# Crater Lake Then On To Bend.



## Herbicidal (Aug 29, 2003)

Tomorrow morning bright and early we are off to Oregon again! 2nd time in about a month. This time we are headed up through central Oregon. No camp Wal-Mart tonight!







We're staying home with everything packed and ready to go. I'll even hook up the truck to the trailer so we can just get in and go in the morning. First 3 nights at the Crater Lake Resort RV park, then 4 nights at a campground just south of Bend.

I still owe ya'all some pictures from our last trip up the Oregon coast.







I'm off to go swimming with the kids, it was 105 today! sunny But hey, it's a dry heat!









Everyone be safe in your travels.


----------



## Scrib (Jun 28, 2005)

Woohoo! We're thinking about Diamond Lake next July 4th, ourselves.


----------



## Oregon_Camper (Sep 13, 2004)

Herb...Welcome back to Oregon.

Weather is great. Looking at mid 80's this wekend.
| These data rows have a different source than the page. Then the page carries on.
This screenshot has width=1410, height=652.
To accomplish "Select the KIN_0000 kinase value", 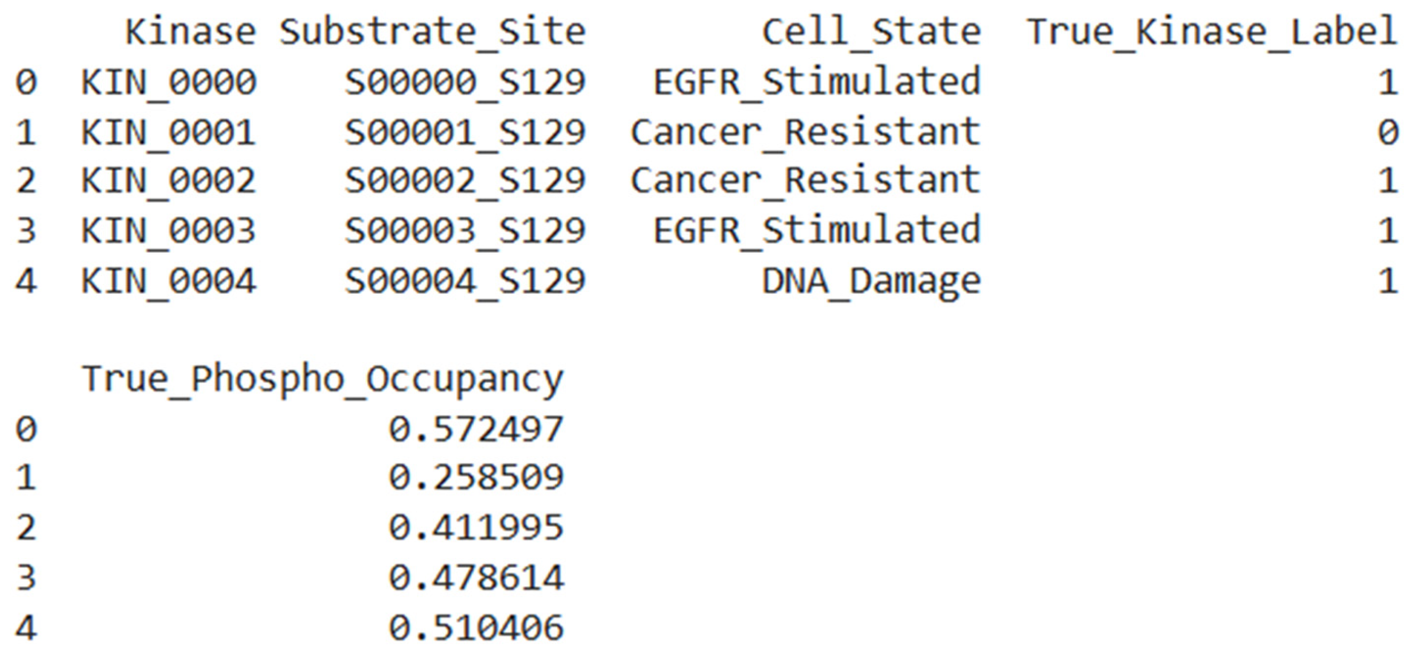I will click(169, 82).
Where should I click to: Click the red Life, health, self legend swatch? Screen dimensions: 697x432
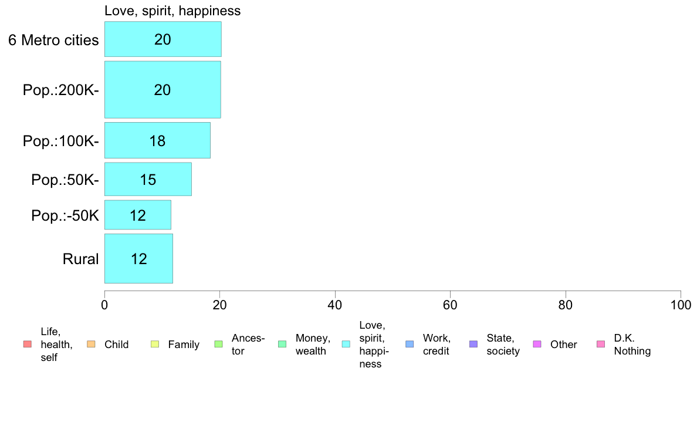click(28, 345)
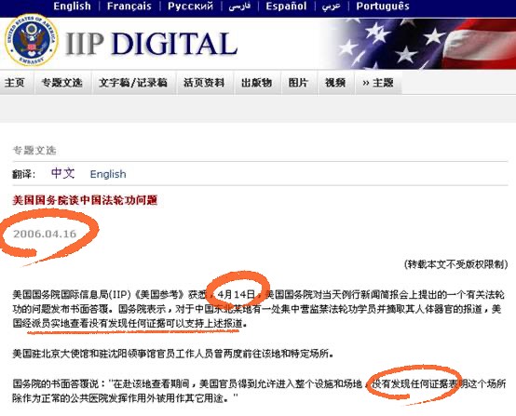Open the 出版物 publications tab
The image size is (516, 416).
(257, 83)
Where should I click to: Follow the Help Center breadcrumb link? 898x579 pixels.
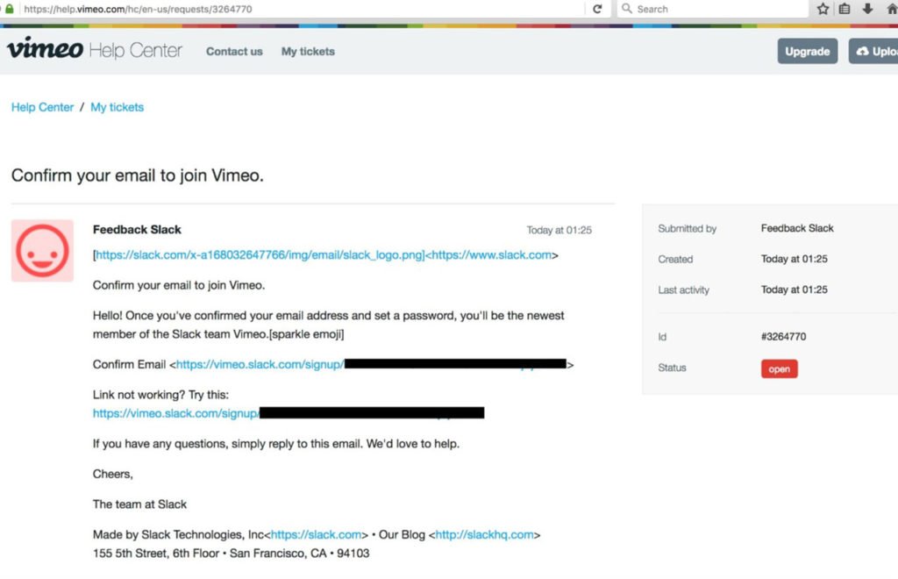[x=42, y=107]

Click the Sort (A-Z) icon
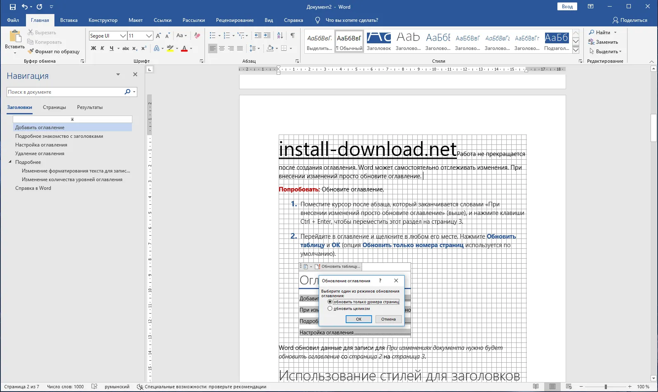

Hope you have a great visit.

Where are you camping outside of Bend? Are you using any of the site I email you about a long time ago?


----------



## HootBob (Apr 26, 2004)

Have a great time Herb and a safe trip
We'll be here waiting to hear how it was

Don


----------



## PDX_Doug (Nov 16, 2004)

Have a great and safe trip Herb.








You know I am insanely jealous of you at this very moment in time!

Happy Trails,
Doug


----------



## skippershe (May 22, 2006)

Scrib said:


> Woohoo! We're thinking about Diamond Lake next July 4th, ourselves.


Doug, I think you missed an opportunity to plug the Western Rally at Zion next July...
So I'll do it for you


----------



## PDX_Doug (Nov 16, 2004)

Oh! Shoot! You are right! I did forget to mention the 2007 Western Region Outbackers.com Rally at Zion N.P. in Utah next July!
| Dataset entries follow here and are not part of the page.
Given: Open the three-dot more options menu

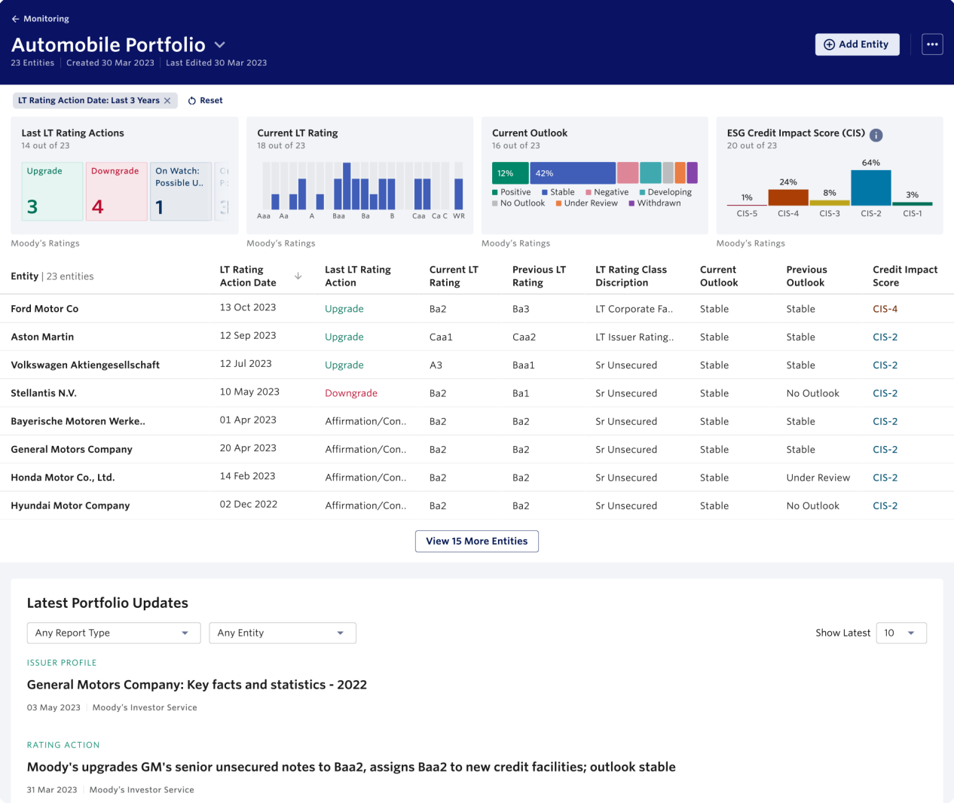Looking at the screenshot, I should [932, 44].
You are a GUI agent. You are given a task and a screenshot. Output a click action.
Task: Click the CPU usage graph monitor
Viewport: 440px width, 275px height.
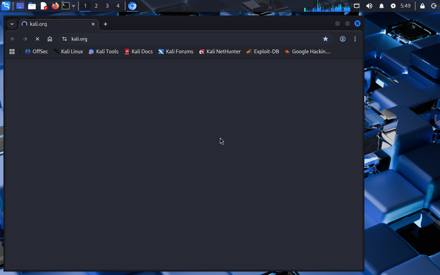327,6
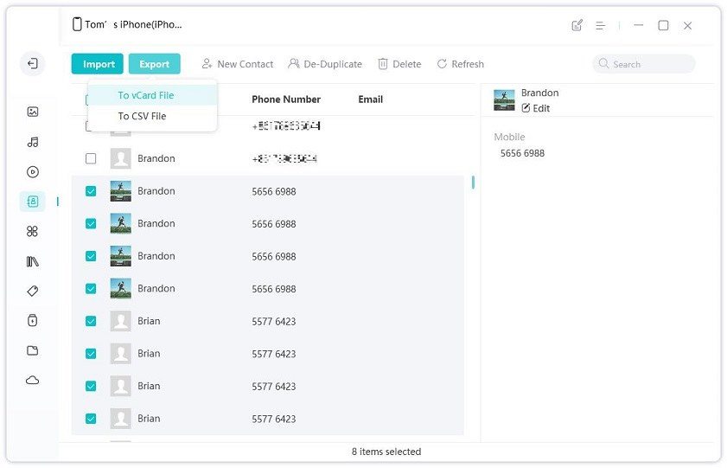Open the Photos section in sidebar
Screen dimensions: 727x468
(x=32, y=112)
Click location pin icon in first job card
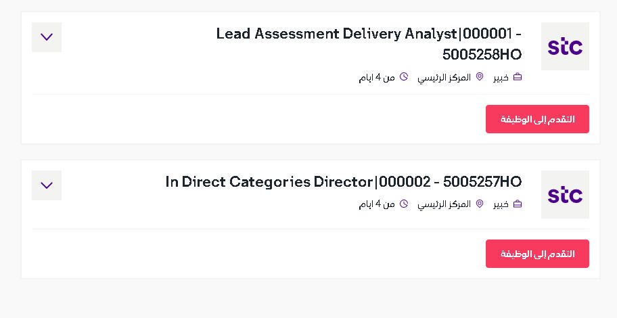Screen dimensions: 617x318 click(479, 76)
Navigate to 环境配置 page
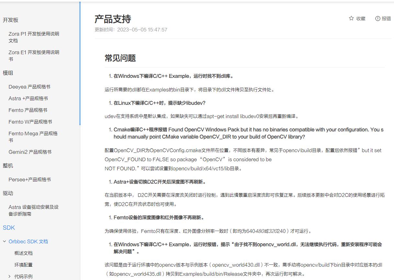 (x=23, y=265)
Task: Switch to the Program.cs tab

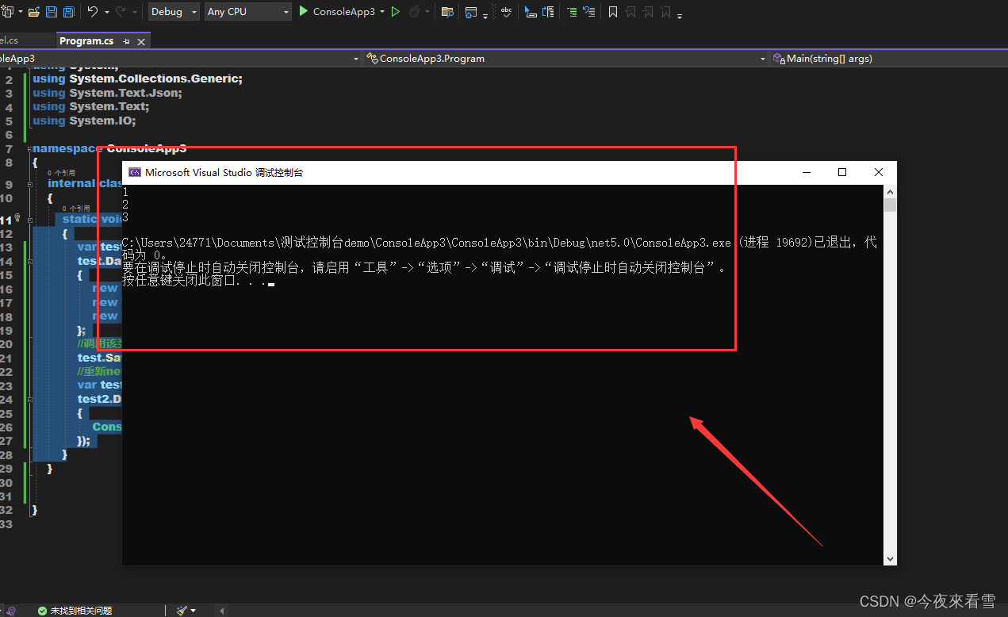Action: (87, 40)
Thanks for catching that, Dawn!









Happy Trails,
Doug


----------



## Herbicidal (Aug 29, 2003)

Oregon_Camper said:


> Herb...Welcome back to Oregon.
> 
> Weather is great. Looking at mid 80's this wekend.
> 
> ...


Thanks Jim and all the rest! The weather actually heated up quite a bit! Crater Lake Resort was nice, small sites but right next to a stream that we were able to canoe in. Very nice! This was for the first 3 nights, then we moved onto LaPine campground. Highs were in the upper 90's to low 100's with a very warm storm front that moved in on Friday afternoon and night. It sprinkled on and off throughout the night.

We opted to stay at a state park (LaPine) where we had partial hookups, H2o and electric. Not as remote as what you suggested, but it worked for us. We were typically only at our campsite for dinner (sometimes), sleep and breakfast.
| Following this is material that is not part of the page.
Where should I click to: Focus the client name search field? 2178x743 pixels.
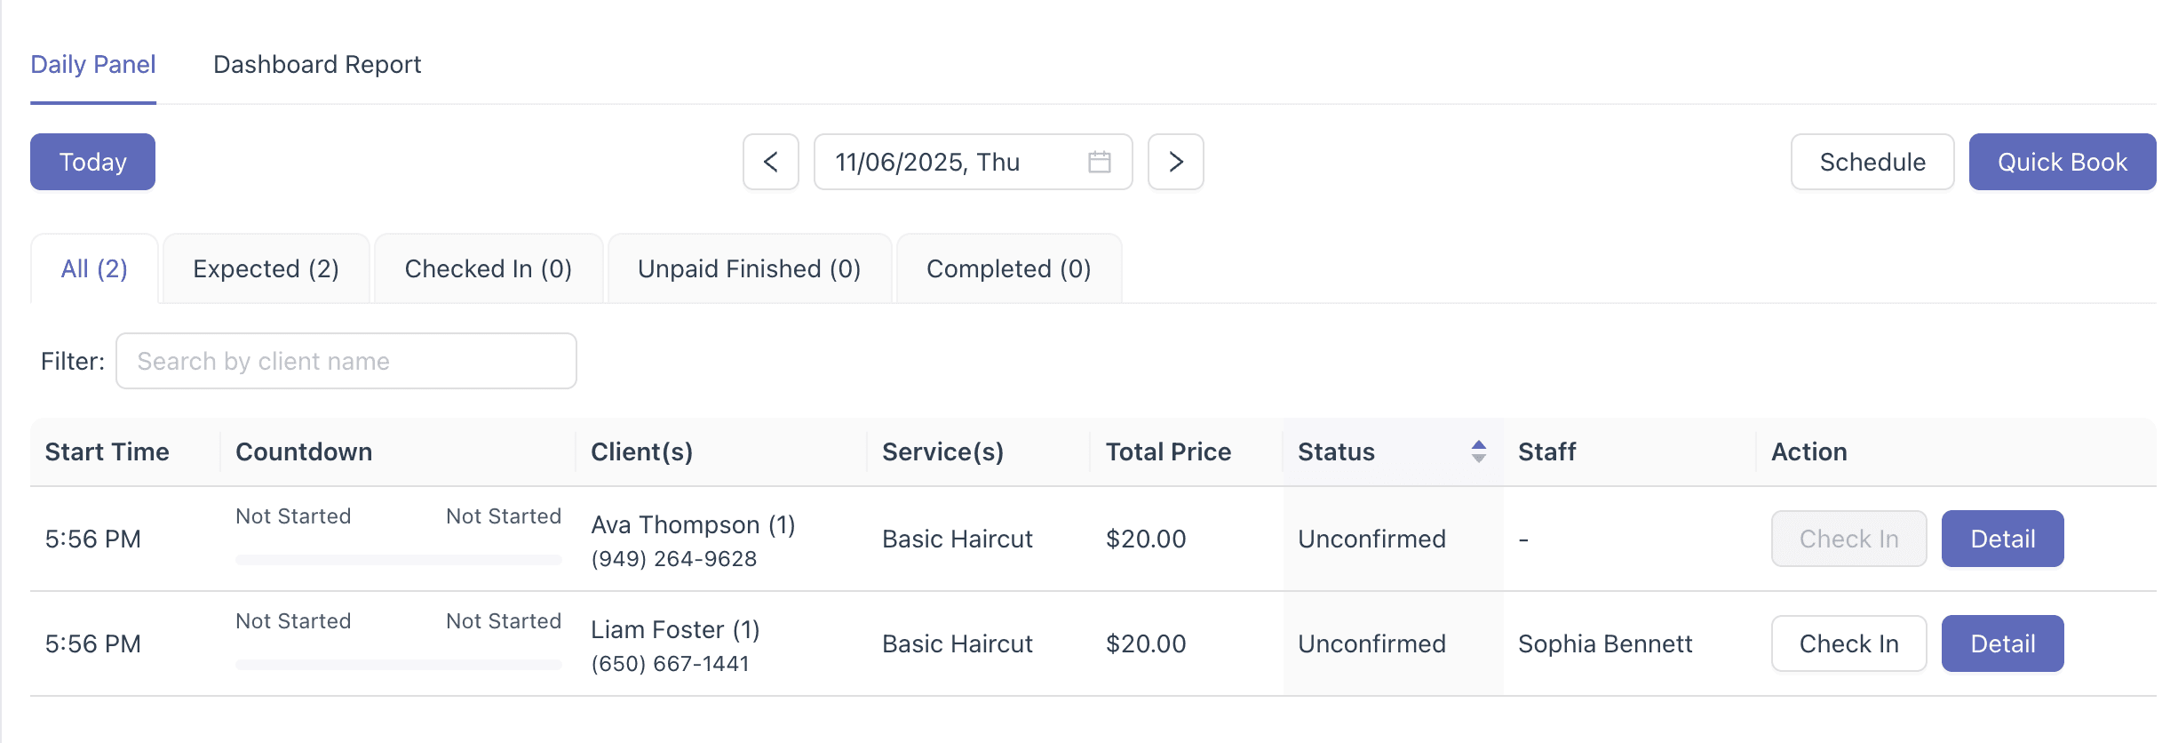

Here is the short list of what we did and saw over those 7 days: Drove on the Crater Lake rim road on our first full day in the area (it opened only 2 days before we arrived!) On our second day, we hiked down to the lake and took the boat tour around the entire lake, it was awesome







, the 3rd day we drove to LaPine and set up camp. Over the remaining 4 days we went to Boyd Cave, Skeleton Cave, Arnold Ice cave, Lava River Cave (1.1 miles each way underground!), the visitor center just south of Bend, Cinder Cone, the High Desert Museum, Mt. Bachelor ski lift ride to the summit, Wikiup reservoir, the Lavacast forest, East Lake, Paulina Lake and miles and miles of dirt roads. Did I leave anything out? Oh yeah, I even found the Pringle Falls experimental forestry station where my Dad worked on his Phd back in the late 60's. He used to take us there during the summer. I was last there 35 years ago! The buildings had been updated but it was as I remembered it. It is right on the Deschutes river. Oh the memories! Whew!!!

We drove back home on Saturday. It was 108 in Redding! Roseville was just about the same. We are now headed into our 9th day of triple digit heat. I want the Oregon coast!!!

The trip could not have gone any better. The Outback performed flawlessly and we covered just over 1,500 miles. We filled up one memory stick for our digital camera and had to buy another. We now have a 1 gig chip that will hold over 500 pictures. That should just about do it. I'll try to get some of the best ones from Crater Lake and the LaPine area posted up in a couple of days or so.

Take care everyone!


----------



## skippershe (May 22, 2006)

Welcome home Herbicidal action 
Sounds like an incredible trip, looking forward to photos!
Dawn sunny


----------



## PDX_Doug (Nov 16, 2004)

Great trip Herb!

Yeah, it did warm up around here. We were at the coast all weekend (high 70's-low 80's) and came home to 104! I can imagine what central Oregon was like.









Crater Lake is truely an awsome experience, and wow, Pringle Falls. I have done my share of camping there! Glad you had such a good time. We will make an Oregonian out of you yet!









Happy Trails,
Doug


----------



## Herbicidal (Aug 29, 2003)

Well I tried to upload some pictures this morning and received some error messages. No luck. I e-mailed Vern with those errors and hopefully he can figure out what's wrong.







I've successfully uploaded photo's before without any problems. I'll try again later...


----------



## PDX_Doug (Nov 16, 2004)

Herbicidal said:


> Well I tried to upload some pictures this morning and received some error messages. No luck. I e-mailed Vern with those errors and hopefully he can figure out what's wrong.
> 
> 
> 
> ...


Herb,

It's not just you. We have been having problems with pictures lately.

Happy Trails,
Doug


----------



## Herbicidal (Aug 29, 2003)

Thanks Doug!


----------



## California Jim (Dec 11, 2003)

Saw a deal about Crater Lake on PBS-HD this morning. What an awsome place. Must have been great


----------



## Herbicidal (Aug 29, 2003)

California Jim said:


> Saw a deal about Crater Lake on PBS-HD this morning. What an awsome place. Must have been great


It was! I could sit and look at that lake all day. Very calming along with incredible views. Once I get the pictures posted up you can take a mini virtual vacation.


----------



## Oregon_Camper (Sep 13, 2004)

Glad you have a great time in our state...









While you did endure some hot weather, you're lucking you were there last week and not this week. The weather brought with it some lighting storms and now Century Hwy is closed at Frog Lake. You woul have never been able to get to 1/2 of the places you went.


----------